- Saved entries

________________________

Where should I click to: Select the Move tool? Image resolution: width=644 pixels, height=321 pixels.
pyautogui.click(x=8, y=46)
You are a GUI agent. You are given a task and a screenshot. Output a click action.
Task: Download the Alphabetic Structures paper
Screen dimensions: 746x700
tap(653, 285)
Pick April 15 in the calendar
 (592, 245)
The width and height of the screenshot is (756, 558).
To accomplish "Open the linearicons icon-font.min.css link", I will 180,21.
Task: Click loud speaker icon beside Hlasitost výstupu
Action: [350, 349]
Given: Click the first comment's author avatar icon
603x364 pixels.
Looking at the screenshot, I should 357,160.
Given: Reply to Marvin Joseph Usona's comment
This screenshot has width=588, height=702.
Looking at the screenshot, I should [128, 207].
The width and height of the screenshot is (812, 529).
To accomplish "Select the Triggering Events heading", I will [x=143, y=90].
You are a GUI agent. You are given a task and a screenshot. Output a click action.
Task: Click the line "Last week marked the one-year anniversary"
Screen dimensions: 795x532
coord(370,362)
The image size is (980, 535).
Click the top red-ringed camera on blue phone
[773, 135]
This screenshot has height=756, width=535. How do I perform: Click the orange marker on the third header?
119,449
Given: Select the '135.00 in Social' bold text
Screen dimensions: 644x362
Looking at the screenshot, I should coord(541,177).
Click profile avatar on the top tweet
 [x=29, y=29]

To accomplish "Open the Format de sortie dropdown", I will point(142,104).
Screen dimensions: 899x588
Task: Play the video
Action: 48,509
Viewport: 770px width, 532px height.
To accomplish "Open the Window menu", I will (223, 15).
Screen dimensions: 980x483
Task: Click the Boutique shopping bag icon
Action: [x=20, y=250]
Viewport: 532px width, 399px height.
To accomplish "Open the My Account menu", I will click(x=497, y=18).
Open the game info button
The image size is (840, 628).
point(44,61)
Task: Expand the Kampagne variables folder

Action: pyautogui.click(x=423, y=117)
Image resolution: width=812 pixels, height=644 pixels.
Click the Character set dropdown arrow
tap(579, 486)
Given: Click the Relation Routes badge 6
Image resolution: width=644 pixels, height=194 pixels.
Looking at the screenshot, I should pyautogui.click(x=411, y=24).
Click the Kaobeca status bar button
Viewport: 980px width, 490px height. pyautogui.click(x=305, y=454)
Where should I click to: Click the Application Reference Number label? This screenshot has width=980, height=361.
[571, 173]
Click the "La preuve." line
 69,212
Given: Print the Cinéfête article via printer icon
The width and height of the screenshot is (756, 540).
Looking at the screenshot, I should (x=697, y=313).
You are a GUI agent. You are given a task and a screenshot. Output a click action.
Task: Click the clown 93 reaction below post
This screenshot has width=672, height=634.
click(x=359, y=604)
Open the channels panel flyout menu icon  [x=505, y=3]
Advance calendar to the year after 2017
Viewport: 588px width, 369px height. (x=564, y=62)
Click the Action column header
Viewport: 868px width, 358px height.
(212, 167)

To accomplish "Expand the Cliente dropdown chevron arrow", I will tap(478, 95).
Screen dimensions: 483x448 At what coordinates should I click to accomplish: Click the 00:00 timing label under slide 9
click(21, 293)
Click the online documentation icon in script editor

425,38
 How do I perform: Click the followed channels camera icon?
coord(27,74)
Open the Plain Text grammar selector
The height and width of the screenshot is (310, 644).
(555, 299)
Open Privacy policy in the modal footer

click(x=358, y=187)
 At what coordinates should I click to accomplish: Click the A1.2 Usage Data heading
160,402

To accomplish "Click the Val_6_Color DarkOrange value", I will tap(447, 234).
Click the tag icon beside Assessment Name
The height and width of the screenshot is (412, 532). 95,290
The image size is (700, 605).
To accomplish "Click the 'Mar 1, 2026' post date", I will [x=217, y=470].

________________________

- WHAT TO WORK ON
Copy out exactly the lines from the one containing "The image size is (700, 605)." through the last line above, keeping both end lines.

- SOLUTION TO THIS PROBLEM
The image size is (700, 605).
To accomplish "Click the 'Mar 1, 2026' post date", I will [x=217, y=470].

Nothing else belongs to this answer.